This age-old question continues to be a stumper for many people getting in to music production.

“Why is it that when I do a mixdown to DAT and then copy the DAT mix to cassette, the playback volume level of my cassette is always lower than any store-bought cassette I have of rock music? How can I get my levels up comparable to commercially available music found on cassette? During mixdowns I always make sure the level meters on my Mackie 8-Bus console, my ADATs, as well as DAT and cassette decks, are as close to red as I can get them without going into the red and causing distortion.”

Funny how meters don’t always really tell us what something sounds like isn’t it? In a word, the answer is compression. Proper use of compression will raise the average sound level and thus raise the perceived volume of sound without making peak levels much higher. Limiting can be used to raise average volume levels without any increase in peak levels. One has to be careful though, because these processes are often accompanied by side effects that change the sound of the audio, sometimes in undesirable ways. The use of compression in music recording is literally as old as tape itself; one of the benefits of analog recording is that tape saturation provides a certain amount of compression. Besides the difference in sound between analog and digital recorders one of the aspects of digital recording that has been hard for engineers to adapt to has been Digital’s lack of this “natural” compression. Rock and pop tracks will tend to sound wimpy unless measures are taken to increase the average level.

Engineers cope with this in a variety of ways. Basically you can compress (or soft limit) your tracks before the initial A/D conversion, as a process during mixing, upon your final mix, or some combination of those. Normalization, another variation on compression, has become a very popular process to employ during mixing and/or mastering because it is a relatively easy way to substantially increase the perceived volume of your tracks without too many audible artifacts (depending upon how severe the normalization is). Making a great sounding mix, and then being able to get 3 dB to 6 dB more overall level at the end has sold many different types of digital normalization equipment in the past five years. Of course, why we strive to have so much dynamic range in digital only to compress it all out of our music is another topic for another time.

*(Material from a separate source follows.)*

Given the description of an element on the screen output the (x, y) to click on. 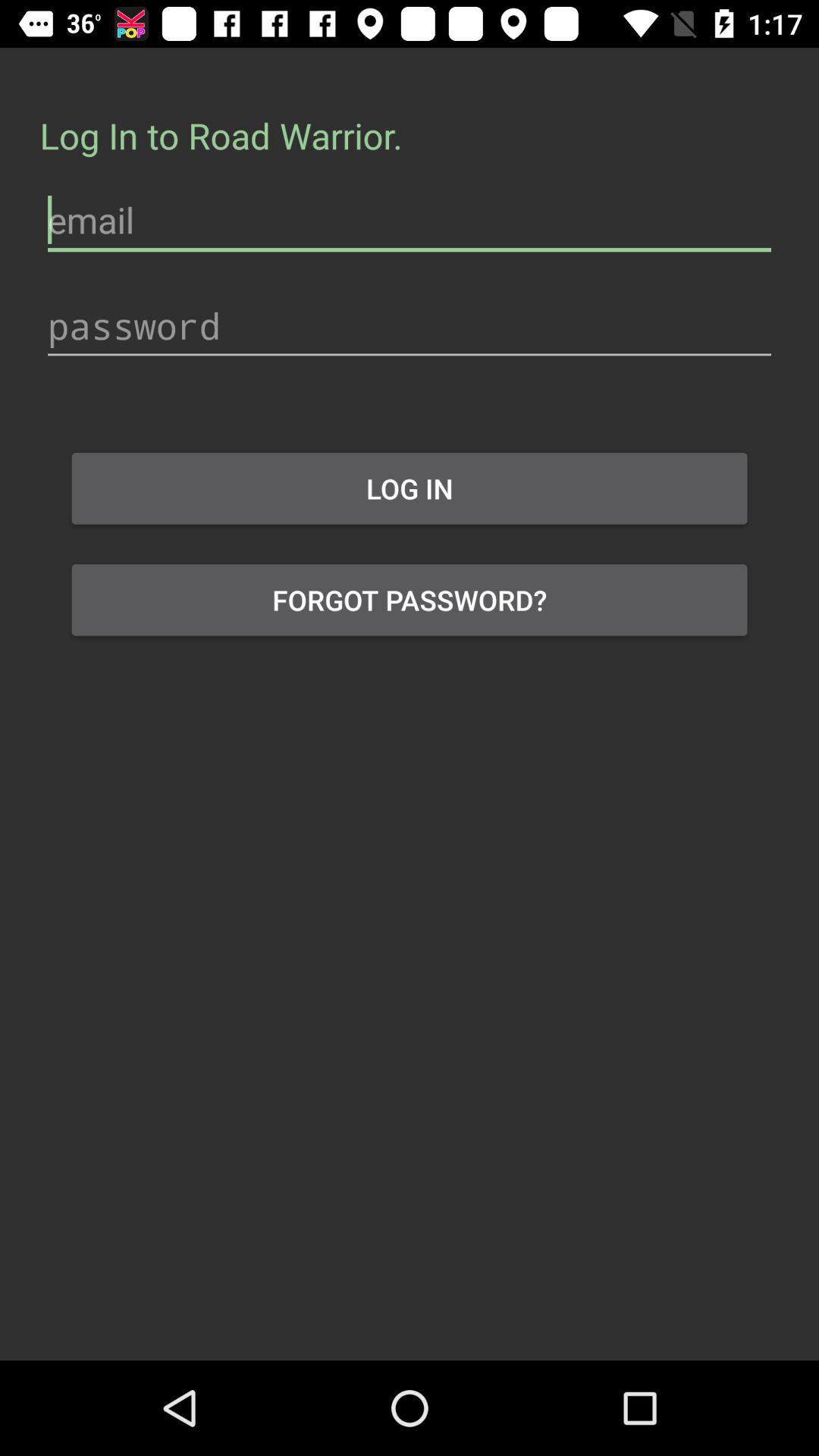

As for your final step of going from DAT to cassette, the problem is still mostly compression. First, don’t be afraid to slam the levels on the cassette. I don’t just mean slightly going into the red. I’m saying, “slam” them. Put your prerecorded tape in and look at the average levels of the meters, then look at the average levels of your recording. I’m not talking peak levels; I’m saying look at where the meters spend most of their time. Yours is probably lower. You need to compress (or normalize) until you can get a higher average level without higher peak levels (they will introduce distortion). You may find that you can’t get the average level as high as the prerecorded tape without the tape distorting. This is caused by two factors: 1) Your tape machine isn’t optimized (biased) for the type of tape you are using. Corollary to this, and possible third factor is that your tape just isn’t as good as it needs to be. 2) Your recording has too much very low and/or very high frequency information in it to easily be recorded on tape at high levels. Analog tape is not linear. It doesn’t do as well at very low or high frequencies, especially if noise reduction is being used, and especially if there are big transients with those frequencies. The solution may be as simple as rolling off some low and high frequency content, or you may have to go back to your mix and pull some of the low bass out of that kick drum track. There’s no reason, for example, to try to record much of anything above about 12 kHz on a cassette. Most cassette recorders are not going to record it very well (if at all) and it eats up a ton of headroom. If you get the proper equipment and experiment enough with these factors you will find that you’ll soon be getting 95% – 99% of the level on your tapes as the pros.